Promoted from the Cork Intermediate Football Championship
- Naomh Abán

===From Championship===

Regraded to the Cork Intermediate Football Championship
- Glanmire

==Results==
===Round 2===

- The Cork Institute of Technology and Muskerry received byes in this round.

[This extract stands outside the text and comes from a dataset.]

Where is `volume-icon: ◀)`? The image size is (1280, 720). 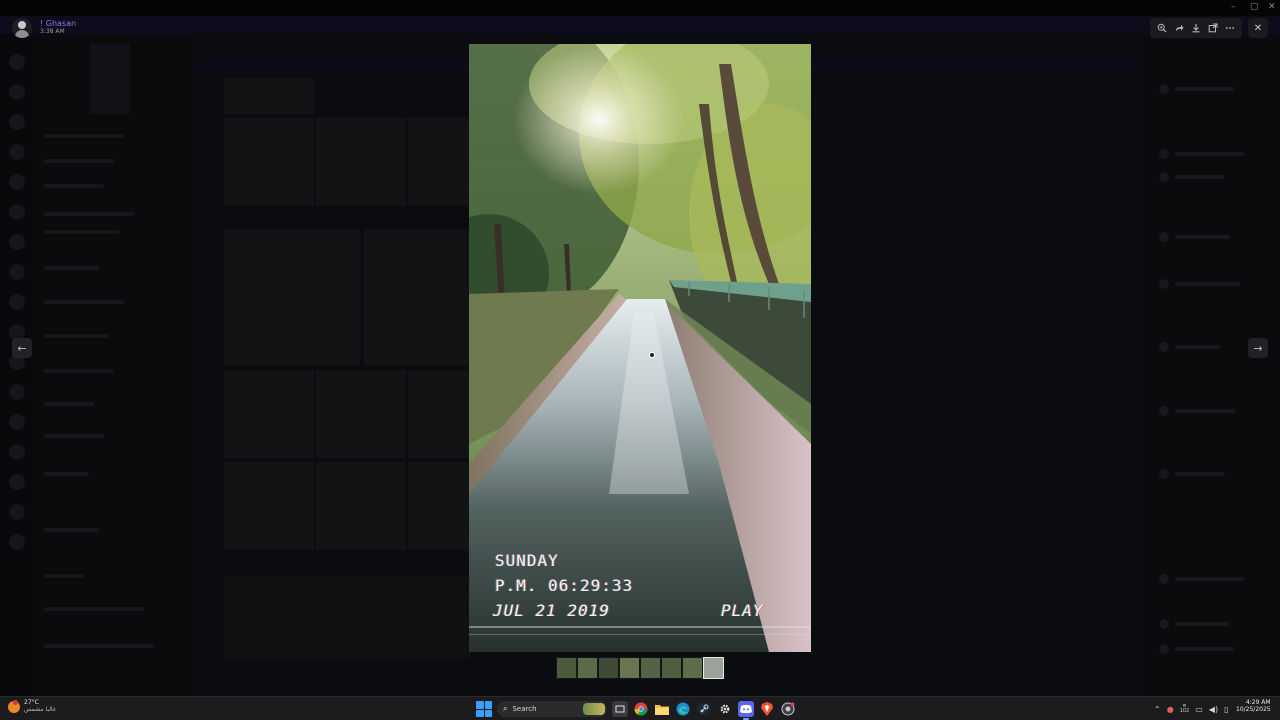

==Championship statistics==
===Top scorers===

- Top scorers overall

| Rank | Player | Club | Tally | Total | Matches | Average |
| 1 | Paul Holland | Clyda Rovers | 2-40 | 46 | 7 | 6.57 |
| 2 | Jurgen Werner | O'Donovan Rossa | 1-37 | 40 | 7 | 5.71 |
| 3 | Colin Corkery | Nemo Rangers | 0-35 | 35 | 6 | 5.83 |
| 4 | Philip Clifford | Bantry Blues | 2-18 | 24 | 4 | 6.00 |
| Colin Crowley | Castlehaven | 2-18 | 24 | 5 | 5.80 |
| 6 | Brian O'Sullivan | Carbery | 0-21 | 21 | 7 | 3.00 |
| 7 | Paudie Hurley | Castlehaven | 2-11 | 17 | 5 | 3.40 |
| David Nyhan | Dohenys | 0-17 | 17 | 3 | 5.66 |
| 9 | Joe Kavanagh | Nemo Rangers | 2-10 | 16 | 6 | 2.66 |
| Alan Cronin | Nemo Rangers | 1-13 | 16 | 6 | 2.66 |

- Top scorers in a single game

| Rank | Player | Club | Tally | Total | Opposition |
| 1 | Colin Corkery | Nemo Rangers | 0-11 | 11 | Castlehaven |
| 2 | Jurgen Werner | O'Donovan Rossa | 1-07 | 10 | Beara |
| 3 | David Fleming | Carrigdhoun | 2-03 | 9 | Na Piarsaigh |
| Philip Clifford | Bantry Blues | 1-06 | 9 | Dohenys |
| Paul Holland | Clyda Rovers | 1-06 | 9 | Muskerry |
| 6 | Colin Crowley | Castlehaven | 1-05 | 8 | O'Donovan Rossa |
| Ronan McCarthy | Douglas | 0-08 | 8 | Bishopstown |
| Paul Holland | Clyda Rovers | 0-08 | 8 | Muskerry |
| 9 | Paul Holland | Clyda Rovers | 1-04 | 7 | Mallow |
| Kevin Lynch | Naomh Abán | 1-04 | 7 | Avondhu |
| Colin Crowley | Castlehaven | 1-04 | 7 | CIT |
| Philip Clifford | Bantry Blues | 1-04 | 7 | Nemo Rangers |
| Alan Cronin | Nemo Rangers | 1-04 | 7 | Carbery |
| Jurgen Werner | O'Donovan Rossa | 0-07 | 7 | Douglas |
| David Nyhan | Dohenys | 0-07 | 7 | Bantry Blues |
| James O'Shea | Bishopstown | 0-07 | 7 | Naomh Abán |
| Paul Holland | Clyda Rovers | 0-07 | 7 | Seandún |
| Colin O'Sullivan | Na Piarsaigh | 0-07 | 7 | Carrigdhoun |
| Paul Holland | Clyda Rovers | 0-07 | 7 | Duhallow |
| Colin Corkery | Nemo Rangers | 0-07 | 7 | Bantry Blues |
| Jurgen Werner | O'Donovan Rossa | 0-07 | 7 | Castlehaven |
| Fionán Murray | St. Finbarr's | 0-07 | 7 | Nemo Rangers |

===Miscellaneous===

- Carrigdhoun recorded back-to-back victories for the first time in the history of the championship.
- As a result of their victory in the final, Nemo Rangers joined the defunct Lees club at the top of the all-time roll of honour with 11 titles.
- Carbery qualify for the final for the first time since 1974.